Benchmarking results

Using four pooled healthy donors subjected to a variety of stimuli in a 10-fold cross-validation setup, in which the reference sample was iteratively defined using nine-tenths of the data and tested on the remaining one-tenth lead to an overall accuracy of 91.9 % (as presented here). In all testing, the threshold was set to 11 (the number of markers used in the classification).

We tried to run the same benchmarking using a code with several ajustments - including an uncorrected covariance matrix (acc. = 89.2 %), or covariance matrices in which only off-diagonal (acc. = 88.0 %) or diagonal elements (acc. = 92.4 %) were changed. Curiously, when only corecring the diagonal elements, we could actually improve performance slightly - and interestingly, when changing the adjustment value from 0.19 to 0.4-0.6, the accuracy was increased to 93.4 %. Using these results it looks like only correcting the diagonal is a good idea. However, the correction of the off-diagonal elements matters a lot when studying a case with fewer reference data points (i.e. only a single sample). Here, not correcting the off-diagonal elements, may lead to populations with a relatively small set of reference data points being less likely to receive events, when classifying new samples. The correction of the covariance matrix generally belongs to the concept of shrinkage.
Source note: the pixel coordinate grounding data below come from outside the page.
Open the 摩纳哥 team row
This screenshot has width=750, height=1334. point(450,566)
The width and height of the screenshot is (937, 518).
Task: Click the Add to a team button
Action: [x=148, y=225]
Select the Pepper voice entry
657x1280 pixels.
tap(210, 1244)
Another method for shrinkage was also tested, but this did not improve performance.

The cut-off for correction of diagonal elements should also be discussed. 0.19 may not be the optimal solution in all cases, and according to the cross-validation, it is not even the best setting for our data. The effect of this value could also be tested on leukemic data.



Last updated by Christina Bligaard Pedersen on October 9, 2018.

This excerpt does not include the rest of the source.